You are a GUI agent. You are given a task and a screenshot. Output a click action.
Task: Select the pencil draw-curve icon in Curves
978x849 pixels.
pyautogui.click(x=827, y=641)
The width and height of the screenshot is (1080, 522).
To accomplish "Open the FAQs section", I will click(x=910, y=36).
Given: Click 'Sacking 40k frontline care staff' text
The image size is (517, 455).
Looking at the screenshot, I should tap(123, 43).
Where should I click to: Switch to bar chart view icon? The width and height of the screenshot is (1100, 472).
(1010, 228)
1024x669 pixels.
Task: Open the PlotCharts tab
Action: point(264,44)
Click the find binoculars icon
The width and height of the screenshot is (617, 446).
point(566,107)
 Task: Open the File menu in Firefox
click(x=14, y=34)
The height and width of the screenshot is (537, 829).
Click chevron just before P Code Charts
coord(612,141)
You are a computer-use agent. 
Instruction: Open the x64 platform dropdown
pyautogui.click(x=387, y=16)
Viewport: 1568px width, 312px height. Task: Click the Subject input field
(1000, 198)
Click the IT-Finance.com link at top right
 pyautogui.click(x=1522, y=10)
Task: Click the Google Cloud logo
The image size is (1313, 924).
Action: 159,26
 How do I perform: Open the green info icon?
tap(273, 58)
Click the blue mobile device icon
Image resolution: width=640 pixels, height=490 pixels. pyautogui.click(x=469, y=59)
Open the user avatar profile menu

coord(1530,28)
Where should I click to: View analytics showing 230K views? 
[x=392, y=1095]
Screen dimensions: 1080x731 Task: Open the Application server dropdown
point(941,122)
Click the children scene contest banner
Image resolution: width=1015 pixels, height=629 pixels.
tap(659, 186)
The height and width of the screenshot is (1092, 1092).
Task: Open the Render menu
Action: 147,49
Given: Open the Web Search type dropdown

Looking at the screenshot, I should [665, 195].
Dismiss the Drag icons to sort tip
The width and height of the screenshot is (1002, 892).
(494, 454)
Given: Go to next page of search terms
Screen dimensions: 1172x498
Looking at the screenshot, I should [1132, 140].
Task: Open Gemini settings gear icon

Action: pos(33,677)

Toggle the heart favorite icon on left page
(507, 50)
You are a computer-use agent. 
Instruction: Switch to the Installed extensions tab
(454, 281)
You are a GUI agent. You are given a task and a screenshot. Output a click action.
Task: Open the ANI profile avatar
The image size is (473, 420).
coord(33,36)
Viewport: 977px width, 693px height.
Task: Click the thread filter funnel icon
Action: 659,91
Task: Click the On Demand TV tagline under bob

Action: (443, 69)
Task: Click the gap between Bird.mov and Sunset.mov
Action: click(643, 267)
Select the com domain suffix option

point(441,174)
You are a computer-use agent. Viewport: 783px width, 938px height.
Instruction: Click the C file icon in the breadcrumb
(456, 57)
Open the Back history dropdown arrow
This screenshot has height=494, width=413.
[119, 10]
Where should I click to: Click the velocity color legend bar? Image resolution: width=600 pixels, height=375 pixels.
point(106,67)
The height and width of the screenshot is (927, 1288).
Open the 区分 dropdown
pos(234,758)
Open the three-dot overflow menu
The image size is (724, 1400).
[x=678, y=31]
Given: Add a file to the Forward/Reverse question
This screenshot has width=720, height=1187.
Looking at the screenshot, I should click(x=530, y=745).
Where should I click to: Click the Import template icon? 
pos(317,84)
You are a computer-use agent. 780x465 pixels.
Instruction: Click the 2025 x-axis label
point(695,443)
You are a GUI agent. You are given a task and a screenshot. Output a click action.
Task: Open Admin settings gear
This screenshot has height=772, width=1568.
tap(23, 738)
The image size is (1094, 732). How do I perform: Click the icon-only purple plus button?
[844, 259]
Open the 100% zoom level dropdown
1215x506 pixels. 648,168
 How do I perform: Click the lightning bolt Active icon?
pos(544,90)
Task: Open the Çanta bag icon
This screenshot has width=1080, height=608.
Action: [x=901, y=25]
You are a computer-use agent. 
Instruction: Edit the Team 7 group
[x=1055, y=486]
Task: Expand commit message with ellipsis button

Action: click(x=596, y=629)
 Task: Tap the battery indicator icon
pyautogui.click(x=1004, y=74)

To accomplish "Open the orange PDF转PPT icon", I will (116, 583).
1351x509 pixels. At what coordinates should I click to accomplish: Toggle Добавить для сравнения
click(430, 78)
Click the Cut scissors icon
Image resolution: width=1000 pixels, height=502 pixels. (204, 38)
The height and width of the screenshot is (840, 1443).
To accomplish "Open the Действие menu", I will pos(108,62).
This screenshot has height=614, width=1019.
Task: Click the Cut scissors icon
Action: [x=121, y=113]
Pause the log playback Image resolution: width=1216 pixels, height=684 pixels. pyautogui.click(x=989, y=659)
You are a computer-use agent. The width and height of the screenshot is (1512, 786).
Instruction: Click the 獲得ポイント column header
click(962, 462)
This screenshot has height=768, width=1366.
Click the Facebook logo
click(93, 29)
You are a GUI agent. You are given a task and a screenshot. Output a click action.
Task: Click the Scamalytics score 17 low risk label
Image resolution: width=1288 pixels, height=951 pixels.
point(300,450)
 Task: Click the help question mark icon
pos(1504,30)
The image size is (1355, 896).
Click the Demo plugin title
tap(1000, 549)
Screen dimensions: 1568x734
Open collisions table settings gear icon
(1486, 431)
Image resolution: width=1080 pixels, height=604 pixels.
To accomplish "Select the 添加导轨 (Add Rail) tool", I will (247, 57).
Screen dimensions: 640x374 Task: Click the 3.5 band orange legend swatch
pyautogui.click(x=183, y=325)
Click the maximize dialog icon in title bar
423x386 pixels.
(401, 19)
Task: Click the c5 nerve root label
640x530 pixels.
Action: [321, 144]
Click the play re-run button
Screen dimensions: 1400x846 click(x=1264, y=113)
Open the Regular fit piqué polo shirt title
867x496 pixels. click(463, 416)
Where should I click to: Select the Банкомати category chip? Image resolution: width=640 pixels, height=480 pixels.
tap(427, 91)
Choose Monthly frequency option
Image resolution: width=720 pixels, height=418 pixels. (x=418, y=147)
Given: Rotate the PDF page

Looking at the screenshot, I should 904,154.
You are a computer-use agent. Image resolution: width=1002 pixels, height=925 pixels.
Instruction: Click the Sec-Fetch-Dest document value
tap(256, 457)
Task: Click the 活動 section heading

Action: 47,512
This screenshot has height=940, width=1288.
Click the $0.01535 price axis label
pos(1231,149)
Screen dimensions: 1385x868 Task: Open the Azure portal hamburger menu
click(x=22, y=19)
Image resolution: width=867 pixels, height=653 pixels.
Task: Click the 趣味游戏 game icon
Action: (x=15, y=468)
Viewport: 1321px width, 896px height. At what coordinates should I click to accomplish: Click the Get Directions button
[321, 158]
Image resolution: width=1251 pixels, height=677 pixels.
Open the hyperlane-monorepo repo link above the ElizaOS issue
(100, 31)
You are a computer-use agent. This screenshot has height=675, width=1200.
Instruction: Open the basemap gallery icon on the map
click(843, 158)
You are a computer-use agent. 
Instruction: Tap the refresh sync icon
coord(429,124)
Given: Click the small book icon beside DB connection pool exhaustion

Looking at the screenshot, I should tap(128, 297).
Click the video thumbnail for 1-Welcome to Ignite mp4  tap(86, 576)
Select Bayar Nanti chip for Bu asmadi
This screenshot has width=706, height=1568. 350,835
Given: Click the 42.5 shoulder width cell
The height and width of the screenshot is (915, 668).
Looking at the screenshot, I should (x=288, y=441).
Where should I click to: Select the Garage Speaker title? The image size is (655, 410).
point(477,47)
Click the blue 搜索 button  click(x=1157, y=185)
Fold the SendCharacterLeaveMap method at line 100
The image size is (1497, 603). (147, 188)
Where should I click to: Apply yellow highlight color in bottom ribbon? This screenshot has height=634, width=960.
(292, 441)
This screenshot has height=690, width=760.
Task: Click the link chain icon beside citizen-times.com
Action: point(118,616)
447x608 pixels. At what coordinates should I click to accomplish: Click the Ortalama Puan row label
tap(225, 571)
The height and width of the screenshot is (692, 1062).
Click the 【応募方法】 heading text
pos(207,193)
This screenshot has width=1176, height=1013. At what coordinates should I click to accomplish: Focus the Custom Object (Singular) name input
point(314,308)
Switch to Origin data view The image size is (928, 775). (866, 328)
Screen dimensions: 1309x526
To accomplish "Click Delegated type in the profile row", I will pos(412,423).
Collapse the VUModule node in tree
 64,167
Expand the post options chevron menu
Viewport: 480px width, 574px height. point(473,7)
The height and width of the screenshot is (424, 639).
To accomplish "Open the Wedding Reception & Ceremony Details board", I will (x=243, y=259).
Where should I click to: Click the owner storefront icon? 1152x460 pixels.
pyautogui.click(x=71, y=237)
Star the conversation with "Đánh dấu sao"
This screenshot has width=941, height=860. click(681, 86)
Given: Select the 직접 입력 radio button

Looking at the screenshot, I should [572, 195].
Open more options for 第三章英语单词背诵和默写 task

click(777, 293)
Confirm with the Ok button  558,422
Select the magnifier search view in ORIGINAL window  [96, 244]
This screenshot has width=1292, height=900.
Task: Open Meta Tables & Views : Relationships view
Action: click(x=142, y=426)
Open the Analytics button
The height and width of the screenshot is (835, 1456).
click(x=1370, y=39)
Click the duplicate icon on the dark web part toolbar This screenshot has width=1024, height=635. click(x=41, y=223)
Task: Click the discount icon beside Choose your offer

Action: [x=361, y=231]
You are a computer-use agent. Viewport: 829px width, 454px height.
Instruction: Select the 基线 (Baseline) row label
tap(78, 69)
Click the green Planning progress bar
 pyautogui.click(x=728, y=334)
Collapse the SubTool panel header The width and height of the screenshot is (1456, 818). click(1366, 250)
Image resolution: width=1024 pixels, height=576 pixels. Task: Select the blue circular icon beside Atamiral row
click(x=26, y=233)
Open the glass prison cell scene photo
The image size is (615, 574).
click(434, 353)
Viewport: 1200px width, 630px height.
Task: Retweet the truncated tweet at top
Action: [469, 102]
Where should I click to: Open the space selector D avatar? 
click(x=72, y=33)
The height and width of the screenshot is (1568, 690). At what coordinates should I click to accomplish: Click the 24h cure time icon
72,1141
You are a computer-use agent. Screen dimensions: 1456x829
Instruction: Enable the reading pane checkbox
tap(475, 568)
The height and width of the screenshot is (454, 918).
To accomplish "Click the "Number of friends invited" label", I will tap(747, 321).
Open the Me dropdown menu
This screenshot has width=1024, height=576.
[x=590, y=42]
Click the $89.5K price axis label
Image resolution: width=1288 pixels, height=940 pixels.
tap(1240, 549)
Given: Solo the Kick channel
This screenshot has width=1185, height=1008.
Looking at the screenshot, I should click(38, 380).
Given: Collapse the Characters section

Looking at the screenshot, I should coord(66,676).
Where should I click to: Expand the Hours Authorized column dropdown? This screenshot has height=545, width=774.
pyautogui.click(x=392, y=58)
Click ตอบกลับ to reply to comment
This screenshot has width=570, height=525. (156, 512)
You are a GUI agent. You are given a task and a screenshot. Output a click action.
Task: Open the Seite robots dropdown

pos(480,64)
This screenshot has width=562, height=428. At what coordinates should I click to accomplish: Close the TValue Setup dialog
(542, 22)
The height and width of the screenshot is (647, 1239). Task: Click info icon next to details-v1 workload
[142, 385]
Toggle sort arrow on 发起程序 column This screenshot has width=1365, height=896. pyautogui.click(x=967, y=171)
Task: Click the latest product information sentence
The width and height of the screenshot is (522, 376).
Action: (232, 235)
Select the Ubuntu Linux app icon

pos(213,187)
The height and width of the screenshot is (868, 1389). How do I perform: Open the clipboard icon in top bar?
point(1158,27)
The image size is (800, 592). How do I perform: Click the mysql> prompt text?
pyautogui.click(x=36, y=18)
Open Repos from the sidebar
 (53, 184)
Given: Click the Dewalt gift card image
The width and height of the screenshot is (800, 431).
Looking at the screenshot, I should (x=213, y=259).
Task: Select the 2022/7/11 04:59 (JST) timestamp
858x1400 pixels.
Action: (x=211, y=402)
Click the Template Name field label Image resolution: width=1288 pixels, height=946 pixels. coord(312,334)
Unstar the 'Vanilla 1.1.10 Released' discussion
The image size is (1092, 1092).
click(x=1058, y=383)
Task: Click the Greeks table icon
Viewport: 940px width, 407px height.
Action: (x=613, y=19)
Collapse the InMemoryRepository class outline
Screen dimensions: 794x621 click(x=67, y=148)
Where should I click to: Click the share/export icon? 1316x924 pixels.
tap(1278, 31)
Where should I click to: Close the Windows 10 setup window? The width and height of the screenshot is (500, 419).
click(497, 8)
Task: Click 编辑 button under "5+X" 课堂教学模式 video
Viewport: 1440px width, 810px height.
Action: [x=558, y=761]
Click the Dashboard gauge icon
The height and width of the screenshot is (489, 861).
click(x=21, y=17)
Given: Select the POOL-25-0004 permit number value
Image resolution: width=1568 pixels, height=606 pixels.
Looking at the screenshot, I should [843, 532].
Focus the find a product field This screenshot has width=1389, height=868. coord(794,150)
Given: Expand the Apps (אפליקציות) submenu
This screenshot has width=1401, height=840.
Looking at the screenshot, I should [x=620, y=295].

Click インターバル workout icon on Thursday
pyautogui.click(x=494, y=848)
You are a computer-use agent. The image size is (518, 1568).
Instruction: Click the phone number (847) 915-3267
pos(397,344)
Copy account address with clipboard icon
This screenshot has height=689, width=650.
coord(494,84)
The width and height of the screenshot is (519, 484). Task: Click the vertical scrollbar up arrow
........
§ **Exercise description**
Say how many lines in the entries above contain the string "video", offering no other words.

§ **Solution for this exercise**
2